## EXERCISE DIRECTIONS
Whenever a line below includes the word "Expand", copy that line.

Stored entries

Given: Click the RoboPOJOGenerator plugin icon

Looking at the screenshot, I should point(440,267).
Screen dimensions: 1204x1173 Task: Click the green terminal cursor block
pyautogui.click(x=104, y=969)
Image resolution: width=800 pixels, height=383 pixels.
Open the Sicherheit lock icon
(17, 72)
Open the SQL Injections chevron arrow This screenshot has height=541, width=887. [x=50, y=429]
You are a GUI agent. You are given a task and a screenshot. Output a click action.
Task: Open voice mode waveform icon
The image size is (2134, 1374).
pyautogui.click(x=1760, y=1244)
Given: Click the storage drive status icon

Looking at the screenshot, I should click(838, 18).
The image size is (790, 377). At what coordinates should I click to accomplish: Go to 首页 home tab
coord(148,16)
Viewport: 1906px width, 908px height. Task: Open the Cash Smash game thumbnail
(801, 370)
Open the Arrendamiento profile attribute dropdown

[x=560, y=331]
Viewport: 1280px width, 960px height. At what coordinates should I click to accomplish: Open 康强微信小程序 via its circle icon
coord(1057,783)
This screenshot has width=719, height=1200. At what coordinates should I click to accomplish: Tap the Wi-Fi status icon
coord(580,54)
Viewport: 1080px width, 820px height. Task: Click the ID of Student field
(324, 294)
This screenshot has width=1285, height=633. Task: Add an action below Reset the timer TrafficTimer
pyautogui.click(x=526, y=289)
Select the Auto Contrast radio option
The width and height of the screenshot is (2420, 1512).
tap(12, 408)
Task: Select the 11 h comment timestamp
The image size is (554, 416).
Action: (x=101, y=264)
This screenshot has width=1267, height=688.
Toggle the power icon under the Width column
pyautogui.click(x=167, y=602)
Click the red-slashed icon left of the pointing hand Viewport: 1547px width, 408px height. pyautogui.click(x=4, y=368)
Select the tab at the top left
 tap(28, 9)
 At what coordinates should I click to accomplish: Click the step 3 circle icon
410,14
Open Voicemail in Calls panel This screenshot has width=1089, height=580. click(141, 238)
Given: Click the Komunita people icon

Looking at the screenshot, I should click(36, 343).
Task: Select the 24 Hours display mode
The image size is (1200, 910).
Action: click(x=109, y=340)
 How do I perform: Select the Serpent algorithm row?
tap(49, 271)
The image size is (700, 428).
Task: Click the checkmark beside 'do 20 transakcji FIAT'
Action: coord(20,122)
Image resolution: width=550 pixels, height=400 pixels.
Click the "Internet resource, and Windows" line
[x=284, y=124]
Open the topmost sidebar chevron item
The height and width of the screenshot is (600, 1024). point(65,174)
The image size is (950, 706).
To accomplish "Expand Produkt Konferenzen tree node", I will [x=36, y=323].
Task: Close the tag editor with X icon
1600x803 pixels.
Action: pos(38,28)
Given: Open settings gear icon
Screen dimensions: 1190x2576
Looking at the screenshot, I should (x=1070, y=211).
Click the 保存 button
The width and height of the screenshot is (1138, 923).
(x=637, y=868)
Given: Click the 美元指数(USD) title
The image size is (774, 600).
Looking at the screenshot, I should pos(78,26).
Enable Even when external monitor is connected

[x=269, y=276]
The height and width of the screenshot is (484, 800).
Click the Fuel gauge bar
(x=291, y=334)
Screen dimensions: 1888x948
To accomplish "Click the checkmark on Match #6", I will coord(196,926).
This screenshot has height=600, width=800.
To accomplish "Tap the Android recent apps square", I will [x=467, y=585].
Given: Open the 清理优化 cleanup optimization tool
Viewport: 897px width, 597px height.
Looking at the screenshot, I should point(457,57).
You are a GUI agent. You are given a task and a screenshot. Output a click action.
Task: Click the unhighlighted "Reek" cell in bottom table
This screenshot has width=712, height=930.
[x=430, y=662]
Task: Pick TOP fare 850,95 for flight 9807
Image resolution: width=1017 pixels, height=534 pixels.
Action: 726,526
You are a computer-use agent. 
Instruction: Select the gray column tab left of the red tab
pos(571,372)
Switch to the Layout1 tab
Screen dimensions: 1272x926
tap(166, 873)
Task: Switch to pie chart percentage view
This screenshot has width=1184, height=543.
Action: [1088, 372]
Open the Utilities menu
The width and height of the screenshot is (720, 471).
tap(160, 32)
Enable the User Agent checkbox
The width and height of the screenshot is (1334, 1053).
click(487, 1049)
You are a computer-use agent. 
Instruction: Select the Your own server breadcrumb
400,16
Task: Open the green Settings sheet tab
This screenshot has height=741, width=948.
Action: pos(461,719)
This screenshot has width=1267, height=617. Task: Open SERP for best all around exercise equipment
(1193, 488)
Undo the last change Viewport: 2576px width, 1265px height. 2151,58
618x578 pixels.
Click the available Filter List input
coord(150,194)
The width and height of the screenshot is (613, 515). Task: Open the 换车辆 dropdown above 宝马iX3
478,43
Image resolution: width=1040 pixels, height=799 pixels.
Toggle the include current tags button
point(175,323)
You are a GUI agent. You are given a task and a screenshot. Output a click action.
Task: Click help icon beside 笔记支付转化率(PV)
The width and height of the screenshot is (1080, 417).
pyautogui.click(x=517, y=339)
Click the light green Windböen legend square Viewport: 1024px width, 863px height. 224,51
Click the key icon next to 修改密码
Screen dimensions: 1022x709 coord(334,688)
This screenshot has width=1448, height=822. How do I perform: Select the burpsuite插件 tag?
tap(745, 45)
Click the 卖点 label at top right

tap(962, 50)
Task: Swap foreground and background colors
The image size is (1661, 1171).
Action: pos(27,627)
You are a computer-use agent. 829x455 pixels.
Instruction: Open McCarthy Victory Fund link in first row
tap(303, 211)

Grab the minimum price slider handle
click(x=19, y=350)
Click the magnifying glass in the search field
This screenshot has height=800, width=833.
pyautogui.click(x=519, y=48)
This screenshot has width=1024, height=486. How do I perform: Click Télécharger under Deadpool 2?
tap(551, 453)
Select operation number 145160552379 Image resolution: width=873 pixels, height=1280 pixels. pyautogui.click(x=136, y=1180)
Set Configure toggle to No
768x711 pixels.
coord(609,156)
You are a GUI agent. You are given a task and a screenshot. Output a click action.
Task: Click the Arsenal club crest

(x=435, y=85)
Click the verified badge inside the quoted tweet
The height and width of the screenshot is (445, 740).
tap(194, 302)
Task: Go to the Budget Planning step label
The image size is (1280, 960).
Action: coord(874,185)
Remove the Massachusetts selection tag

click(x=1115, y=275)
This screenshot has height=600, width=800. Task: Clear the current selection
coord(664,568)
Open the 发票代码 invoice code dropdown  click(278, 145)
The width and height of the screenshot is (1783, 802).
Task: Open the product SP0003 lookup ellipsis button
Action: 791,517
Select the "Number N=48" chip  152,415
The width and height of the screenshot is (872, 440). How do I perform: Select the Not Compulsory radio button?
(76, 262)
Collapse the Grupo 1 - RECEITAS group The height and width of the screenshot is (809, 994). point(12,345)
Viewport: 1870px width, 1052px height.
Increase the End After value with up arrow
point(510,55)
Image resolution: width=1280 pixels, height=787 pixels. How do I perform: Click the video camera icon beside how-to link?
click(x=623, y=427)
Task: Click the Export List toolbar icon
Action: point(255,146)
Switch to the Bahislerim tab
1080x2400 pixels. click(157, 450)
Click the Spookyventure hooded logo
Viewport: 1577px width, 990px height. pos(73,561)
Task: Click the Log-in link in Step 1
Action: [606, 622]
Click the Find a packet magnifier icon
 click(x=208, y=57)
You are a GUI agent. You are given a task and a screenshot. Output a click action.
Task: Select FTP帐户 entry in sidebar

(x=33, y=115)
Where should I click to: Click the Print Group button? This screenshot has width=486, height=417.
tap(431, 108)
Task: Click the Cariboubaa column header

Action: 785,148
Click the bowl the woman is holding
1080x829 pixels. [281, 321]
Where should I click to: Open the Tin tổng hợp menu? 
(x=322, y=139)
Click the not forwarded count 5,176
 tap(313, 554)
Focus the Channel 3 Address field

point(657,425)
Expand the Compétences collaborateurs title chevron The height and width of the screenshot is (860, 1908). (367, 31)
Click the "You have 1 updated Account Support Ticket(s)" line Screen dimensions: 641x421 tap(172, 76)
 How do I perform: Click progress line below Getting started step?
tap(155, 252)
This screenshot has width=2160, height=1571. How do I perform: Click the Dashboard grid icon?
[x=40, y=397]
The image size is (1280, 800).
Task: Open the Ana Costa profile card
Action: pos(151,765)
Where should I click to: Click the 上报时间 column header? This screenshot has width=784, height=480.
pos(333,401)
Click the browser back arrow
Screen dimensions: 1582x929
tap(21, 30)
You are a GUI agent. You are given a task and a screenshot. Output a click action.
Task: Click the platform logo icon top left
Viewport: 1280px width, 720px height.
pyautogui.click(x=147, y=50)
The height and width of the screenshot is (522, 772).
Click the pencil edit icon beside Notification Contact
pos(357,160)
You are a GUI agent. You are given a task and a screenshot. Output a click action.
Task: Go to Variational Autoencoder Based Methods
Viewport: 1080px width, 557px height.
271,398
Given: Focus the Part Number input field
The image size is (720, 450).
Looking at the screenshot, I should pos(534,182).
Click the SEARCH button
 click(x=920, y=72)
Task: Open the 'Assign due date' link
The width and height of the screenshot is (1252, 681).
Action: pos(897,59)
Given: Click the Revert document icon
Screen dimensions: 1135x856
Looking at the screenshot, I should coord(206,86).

## RESPONSE AREA
To accomplish "Expand Produkt Konferenzen tree node", I will [x=36, y=323].
Expand the Compétences collaborateurs title chevron The height and width of the screenshot is (860, 1908). (367, 31)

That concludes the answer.